The third is a set of interacting galaxies from around 9 billion years ago that CEERS primary investigator Steven Finklestein nicknamed the Space Kraken.
The fourth is two spiral galaxies interacting. By comparing it with (less crisp) imagery of the same galaxies taken by the Hubble Space Telescope over the last decade, astronomers have likely found the Webb Space Telescope’s first supernova. This research, published last month in AstroNotes, is one of several investigations that have already begun to spin off from the images gathered by CEERS.
The fifth is an extremely detailed image of a spiral galaxy from 6.4 billion years ago. The sixth is a set of bright red and orange merging galaxies that CEERS used to compare the sharpness of the Webb Space Telescope’s imagery against Hubble during the first releases.

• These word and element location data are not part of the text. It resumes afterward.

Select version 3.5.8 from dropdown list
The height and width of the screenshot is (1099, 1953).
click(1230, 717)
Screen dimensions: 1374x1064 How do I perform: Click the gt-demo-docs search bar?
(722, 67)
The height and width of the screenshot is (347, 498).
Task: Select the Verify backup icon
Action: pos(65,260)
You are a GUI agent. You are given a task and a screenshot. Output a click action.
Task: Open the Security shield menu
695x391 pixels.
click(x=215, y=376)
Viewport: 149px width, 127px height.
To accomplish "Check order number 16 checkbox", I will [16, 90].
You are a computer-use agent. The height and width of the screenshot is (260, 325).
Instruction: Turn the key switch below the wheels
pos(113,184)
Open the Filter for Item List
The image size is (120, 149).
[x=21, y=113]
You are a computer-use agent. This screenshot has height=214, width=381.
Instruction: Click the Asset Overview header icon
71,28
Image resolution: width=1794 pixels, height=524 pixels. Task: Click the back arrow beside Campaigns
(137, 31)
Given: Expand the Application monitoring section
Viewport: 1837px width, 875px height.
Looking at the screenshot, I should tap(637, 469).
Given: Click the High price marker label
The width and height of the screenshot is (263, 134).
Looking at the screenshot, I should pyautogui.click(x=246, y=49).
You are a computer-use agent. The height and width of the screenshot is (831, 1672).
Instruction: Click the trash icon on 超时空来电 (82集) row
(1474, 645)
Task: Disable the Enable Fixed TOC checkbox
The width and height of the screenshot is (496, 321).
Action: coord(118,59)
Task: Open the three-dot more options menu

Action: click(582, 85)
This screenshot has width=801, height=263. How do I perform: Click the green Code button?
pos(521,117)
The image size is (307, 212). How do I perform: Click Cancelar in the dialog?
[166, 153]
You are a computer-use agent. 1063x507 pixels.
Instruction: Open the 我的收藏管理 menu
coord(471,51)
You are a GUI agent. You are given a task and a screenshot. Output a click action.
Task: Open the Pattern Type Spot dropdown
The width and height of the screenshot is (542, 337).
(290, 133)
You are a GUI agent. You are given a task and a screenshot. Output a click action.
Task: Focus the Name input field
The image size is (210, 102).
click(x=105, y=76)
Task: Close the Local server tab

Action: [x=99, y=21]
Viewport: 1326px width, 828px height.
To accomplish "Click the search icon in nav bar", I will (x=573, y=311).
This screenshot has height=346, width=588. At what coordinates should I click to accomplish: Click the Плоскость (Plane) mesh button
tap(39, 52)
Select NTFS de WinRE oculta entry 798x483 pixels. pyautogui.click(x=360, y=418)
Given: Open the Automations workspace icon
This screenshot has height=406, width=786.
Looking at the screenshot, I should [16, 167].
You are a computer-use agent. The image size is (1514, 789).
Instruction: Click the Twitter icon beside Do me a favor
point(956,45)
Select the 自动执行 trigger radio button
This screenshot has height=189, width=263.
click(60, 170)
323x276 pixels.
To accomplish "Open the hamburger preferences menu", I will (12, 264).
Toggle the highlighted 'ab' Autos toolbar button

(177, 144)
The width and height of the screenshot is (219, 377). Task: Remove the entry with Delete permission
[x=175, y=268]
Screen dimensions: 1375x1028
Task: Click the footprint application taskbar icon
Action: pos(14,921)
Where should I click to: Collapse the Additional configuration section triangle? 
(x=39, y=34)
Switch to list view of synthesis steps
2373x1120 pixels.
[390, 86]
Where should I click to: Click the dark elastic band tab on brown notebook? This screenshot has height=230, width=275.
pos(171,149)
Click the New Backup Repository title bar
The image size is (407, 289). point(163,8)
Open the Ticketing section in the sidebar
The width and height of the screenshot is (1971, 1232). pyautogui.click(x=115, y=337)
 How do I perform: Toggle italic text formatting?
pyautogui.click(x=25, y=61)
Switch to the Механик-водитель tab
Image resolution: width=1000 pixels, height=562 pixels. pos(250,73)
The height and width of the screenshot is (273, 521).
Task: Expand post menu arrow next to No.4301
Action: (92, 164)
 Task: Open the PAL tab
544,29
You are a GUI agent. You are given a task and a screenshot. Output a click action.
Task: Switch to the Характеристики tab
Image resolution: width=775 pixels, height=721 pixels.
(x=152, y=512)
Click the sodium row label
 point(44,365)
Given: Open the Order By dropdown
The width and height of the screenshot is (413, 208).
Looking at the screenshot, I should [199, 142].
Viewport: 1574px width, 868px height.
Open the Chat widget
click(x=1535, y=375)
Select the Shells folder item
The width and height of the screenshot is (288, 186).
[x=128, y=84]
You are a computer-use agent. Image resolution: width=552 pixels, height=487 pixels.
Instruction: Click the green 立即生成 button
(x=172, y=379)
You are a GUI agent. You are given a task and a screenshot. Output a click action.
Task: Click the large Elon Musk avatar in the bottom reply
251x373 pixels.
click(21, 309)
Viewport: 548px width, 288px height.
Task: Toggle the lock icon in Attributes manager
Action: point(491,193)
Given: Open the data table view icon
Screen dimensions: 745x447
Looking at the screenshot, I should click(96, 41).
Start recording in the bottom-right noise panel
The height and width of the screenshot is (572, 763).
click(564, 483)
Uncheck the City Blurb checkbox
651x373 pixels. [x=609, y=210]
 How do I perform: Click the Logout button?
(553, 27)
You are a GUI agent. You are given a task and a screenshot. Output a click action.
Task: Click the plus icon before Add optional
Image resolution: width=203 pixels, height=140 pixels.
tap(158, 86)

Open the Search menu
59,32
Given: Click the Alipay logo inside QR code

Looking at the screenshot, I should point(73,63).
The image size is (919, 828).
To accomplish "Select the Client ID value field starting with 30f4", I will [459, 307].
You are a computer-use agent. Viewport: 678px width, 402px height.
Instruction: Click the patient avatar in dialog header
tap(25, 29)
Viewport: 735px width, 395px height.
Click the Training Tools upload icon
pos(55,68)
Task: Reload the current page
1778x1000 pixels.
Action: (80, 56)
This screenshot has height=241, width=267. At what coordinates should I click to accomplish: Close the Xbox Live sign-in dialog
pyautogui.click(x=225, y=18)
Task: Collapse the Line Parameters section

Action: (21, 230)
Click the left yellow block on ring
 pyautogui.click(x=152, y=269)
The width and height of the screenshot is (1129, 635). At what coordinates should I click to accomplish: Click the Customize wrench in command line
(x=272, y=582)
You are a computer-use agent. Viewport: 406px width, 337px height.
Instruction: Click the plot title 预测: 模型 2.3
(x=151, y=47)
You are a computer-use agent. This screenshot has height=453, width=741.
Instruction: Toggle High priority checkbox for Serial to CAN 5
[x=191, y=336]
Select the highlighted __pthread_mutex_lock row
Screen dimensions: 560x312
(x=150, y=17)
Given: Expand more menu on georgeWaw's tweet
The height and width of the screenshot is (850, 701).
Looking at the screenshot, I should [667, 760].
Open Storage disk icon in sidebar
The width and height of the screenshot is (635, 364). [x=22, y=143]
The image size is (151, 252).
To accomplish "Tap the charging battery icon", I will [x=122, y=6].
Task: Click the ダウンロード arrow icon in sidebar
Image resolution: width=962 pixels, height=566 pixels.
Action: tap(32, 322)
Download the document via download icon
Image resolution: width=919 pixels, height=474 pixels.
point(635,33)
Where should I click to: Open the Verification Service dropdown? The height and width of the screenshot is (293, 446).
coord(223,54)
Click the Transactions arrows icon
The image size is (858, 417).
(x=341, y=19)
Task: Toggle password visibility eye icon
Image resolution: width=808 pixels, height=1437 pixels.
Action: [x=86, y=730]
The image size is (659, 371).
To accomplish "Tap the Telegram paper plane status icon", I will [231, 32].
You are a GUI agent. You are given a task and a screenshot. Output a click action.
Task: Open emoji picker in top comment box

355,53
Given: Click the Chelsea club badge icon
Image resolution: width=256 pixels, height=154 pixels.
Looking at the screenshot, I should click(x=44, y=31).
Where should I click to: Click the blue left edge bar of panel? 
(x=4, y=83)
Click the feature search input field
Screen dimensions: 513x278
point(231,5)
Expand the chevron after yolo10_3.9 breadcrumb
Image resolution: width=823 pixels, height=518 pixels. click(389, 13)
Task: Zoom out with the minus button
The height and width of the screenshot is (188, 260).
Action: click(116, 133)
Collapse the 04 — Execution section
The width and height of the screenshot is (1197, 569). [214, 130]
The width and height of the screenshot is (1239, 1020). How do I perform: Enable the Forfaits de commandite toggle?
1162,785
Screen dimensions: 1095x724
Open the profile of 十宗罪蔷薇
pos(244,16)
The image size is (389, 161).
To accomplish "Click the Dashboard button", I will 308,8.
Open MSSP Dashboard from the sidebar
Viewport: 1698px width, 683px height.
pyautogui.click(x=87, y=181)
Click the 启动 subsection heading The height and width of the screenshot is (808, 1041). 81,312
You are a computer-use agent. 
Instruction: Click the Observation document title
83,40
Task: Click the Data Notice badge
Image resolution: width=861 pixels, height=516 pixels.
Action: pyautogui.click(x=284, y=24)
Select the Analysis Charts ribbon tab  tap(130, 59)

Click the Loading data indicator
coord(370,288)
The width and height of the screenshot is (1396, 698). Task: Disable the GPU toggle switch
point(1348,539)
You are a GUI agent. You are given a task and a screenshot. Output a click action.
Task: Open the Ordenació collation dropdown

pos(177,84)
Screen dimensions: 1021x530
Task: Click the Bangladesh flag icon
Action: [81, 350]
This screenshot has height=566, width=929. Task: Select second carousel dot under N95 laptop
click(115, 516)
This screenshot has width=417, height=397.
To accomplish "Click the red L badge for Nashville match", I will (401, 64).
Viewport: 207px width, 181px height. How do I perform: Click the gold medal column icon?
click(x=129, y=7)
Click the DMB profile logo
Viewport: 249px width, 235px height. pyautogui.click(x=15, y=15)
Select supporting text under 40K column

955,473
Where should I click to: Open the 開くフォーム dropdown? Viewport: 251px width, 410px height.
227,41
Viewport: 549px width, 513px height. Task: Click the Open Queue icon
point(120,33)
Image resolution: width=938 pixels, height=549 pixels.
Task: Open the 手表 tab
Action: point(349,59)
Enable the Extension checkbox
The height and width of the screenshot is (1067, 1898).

The data included in this image may also include the earliest galaxy that has ever been observed. “Maisie’s Galaxy” — the team named it after Finkelstein’s daughter — appears to be at a redshift of at least z=11.8, which would make it 13.3 billion years old, or from the first 400 million years after the Big Bang. And in a submission to the Astrophysical Journal posted to arXiv in July, the team suspects that this galaxy may be even older, from the first 300 million years of our universe’s existence.
If this galaxy is confirmed to be at as high of a redshift as the CEERS team expects, then it would indicate that massive galaxies were already forming in the earliest days of the epoch of reionization, when the plasma that evenly filled the early universe collapsed into more familiar stars and galaxies.
Despite its tremendous size and all the ancient galaxies contained within it, the image is just a tiny slice of the sky. It only covers about 1.5 arcminutes — about 1/20 the width of the moon — near the handle of the Big Dipper.
This is not the end of the survey, either. This image comes from a mosaic of the first 40% of the team’s planned observation schedule with the Webb Space Telescope. The work on the CEERS program won’t be completed until December, when the telescope will return to the right alignment.